Однако разлад этот вскоре прошел, и вместе с тем восстановились взаимоотношения Киселева и Пестеля. И уже в ноябре начальник штаба сообщает Закревскому: «Должно сказать, что он (Пестель. — О. К.) человек, имеющий особенные способности и не корыстолюбив, в чем я имею доказательства. Вот достаточно, по мнению моему, чтобы все прочее осталось без уважения». В воздаяние «покорства» Пестеля, потерявшего «совершенное в делах влияние», Киселев дает адъютанту, отправляющемуся в Петербург вместе с Витгенштейном, рекомендательное письмо к самому Закревскому.
В декабре 1819 года, во время пребывания Пестеля в Петербурге, между ним и Киселевым завязывается оживленная и вполне доверительная переписка, продолжавшаяся до середины 1823 года. И страстно не любившему «графского адъютанта» дежурному генералу Главного штаба оставалось только пенять своему другу: «До меня слухи доходят, что тебя в армии не любят и что ты свободное время проводишь большею частию с Пестелем. Не веря сему, я желал бы знать от тебя истину. Неужели ты не укротил порывчивый свой нрав, о котором тебе несколько раз писал по приезде твоем в Тульчин, и какая связь дружбы тебя соединила с Пестелем, зная характер и нравственность его, о коих ты ко мне не раз писал».
«Истина» же состояла в том, что Киселев и Пестель стали ближайшими сотрудниками. У начальника штаба и старшего адъютанта главнокомандующего оказалось много общих дел. Они оба были заинтересованными в том, чтобы 2-я армия стала надежной и боеспособной. Неопытный в штабной работе, но честолюбивый и полный желания сделать карьеру Киселев поначалу стремился оправдать царскую доверенность, Пестелю же сильная армия была нужна для будущей революции.
Конечно, сейчас уже невозможно в полной мере восстановить все служебные связи и общие дела Пестеля и Киселева. Однако можно с уверенностью говорить, что главными в их совместной армейской деятельности были три сферы: реформаторская, учебная и военно-полицейская.

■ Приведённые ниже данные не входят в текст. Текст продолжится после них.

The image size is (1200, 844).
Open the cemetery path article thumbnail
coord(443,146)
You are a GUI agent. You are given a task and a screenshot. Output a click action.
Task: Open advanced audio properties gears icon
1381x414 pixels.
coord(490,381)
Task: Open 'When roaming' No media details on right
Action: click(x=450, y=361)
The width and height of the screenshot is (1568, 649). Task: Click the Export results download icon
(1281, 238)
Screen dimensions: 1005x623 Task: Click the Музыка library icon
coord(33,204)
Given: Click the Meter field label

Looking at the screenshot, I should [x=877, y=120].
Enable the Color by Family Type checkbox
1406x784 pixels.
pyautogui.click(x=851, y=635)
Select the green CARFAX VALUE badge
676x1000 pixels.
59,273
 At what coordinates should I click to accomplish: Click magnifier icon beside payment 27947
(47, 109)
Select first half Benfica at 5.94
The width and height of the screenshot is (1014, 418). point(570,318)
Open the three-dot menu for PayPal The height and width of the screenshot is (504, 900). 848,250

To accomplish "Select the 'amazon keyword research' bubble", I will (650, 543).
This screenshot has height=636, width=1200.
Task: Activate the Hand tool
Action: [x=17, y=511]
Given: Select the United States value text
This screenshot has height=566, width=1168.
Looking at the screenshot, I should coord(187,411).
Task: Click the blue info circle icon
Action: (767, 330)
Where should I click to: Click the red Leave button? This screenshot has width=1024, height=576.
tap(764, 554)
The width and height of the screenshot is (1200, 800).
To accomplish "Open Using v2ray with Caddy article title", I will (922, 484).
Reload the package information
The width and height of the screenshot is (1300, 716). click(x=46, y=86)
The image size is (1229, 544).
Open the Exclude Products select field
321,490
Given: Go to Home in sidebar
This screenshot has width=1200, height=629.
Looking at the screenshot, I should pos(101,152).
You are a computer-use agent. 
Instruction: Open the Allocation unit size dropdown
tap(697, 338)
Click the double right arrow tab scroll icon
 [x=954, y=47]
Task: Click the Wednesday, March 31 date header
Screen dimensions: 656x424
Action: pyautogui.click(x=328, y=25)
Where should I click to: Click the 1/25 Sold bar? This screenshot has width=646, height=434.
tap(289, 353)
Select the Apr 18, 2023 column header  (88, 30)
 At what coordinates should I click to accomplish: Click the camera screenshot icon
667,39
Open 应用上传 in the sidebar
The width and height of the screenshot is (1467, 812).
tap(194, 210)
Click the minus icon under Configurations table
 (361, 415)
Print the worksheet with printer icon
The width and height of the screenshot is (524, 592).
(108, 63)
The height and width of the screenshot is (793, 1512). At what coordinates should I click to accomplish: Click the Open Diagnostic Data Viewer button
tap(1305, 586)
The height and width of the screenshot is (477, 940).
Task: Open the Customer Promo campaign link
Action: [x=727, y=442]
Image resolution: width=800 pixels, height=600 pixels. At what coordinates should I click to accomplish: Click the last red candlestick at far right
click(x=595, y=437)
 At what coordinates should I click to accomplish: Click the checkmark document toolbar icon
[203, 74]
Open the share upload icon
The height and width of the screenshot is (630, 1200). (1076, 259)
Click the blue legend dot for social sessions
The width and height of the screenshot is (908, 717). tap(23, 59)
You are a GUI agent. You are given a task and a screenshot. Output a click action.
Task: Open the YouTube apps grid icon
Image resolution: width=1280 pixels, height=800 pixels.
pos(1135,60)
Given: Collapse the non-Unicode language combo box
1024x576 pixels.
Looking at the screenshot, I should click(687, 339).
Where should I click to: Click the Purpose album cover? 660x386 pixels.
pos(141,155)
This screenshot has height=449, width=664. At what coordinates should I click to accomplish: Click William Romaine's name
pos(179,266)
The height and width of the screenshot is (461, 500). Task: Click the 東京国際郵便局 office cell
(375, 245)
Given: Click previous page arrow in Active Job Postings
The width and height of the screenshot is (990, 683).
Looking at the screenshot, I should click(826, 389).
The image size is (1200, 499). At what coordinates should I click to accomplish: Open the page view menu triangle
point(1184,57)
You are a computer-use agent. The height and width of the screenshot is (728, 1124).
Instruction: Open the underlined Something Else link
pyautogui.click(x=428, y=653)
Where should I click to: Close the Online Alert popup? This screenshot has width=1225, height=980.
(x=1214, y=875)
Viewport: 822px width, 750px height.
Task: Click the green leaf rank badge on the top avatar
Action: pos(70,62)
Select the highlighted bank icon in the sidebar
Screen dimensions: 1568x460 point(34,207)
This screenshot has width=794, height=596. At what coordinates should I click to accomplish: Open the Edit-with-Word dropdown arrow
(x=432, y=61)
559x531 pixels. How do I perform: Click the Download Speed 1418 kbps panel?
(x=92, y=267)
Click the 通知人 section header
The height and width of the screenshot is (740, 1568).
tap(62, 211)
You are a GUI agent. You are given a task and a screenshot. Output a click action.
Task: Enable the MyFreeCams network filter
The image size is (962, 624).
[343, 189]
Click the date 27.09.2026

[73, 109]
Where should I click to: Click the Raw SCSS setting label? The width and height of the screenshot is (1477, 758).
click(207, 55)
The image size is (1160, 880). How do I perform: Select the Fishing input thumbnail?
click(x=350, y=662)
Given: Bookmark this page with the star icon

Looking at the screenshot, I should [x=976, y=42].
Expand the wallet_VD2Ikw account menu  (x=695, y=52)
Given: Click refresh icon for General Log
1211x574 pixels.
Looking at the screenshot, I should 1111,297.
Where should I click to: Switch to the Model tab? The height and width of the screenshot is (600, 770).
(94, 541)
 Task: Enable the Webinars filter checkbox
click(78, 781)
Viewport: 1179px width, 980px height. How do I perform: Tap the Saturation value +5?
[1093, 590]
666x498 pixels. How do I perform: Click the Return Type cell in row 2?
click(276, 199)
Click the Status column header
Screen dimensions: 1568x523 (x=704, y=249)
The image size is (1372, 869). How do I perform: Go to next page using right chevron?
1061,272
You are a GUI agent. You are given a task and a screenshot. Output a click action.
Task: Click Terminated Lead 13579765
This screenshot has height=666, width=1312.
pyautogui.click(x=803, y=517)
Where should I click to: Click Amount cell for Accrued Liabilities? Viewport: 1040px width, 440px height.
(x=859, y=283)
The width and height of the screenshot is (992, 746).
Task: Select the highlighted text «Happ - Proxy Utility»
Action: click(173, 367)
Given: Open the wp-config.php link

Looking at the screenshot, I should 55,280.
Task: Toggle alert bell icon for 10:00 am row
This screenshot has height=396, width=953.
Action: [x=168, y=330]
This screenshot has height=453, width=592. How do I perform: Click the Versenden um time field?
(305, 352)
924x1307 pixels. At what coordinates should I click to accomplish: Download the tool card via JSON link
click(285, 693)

Армейская реформа постоянно занимала воображение Киселева; причем виделась она ему как часть общегосударственных реформ. Вообще 2-я армия была для Киселева отличной школой: деятельность начальника штаба научила его мыслить в общегосударственных масштабах. Но обучение не проходило гладко, давалось с большим трудом. «Я себя убью дьявольской военной работой; продолжаю только потому, что надеюсь привести все в порядок и тогда отдохнуть», — писал начальник штаба Закревскому.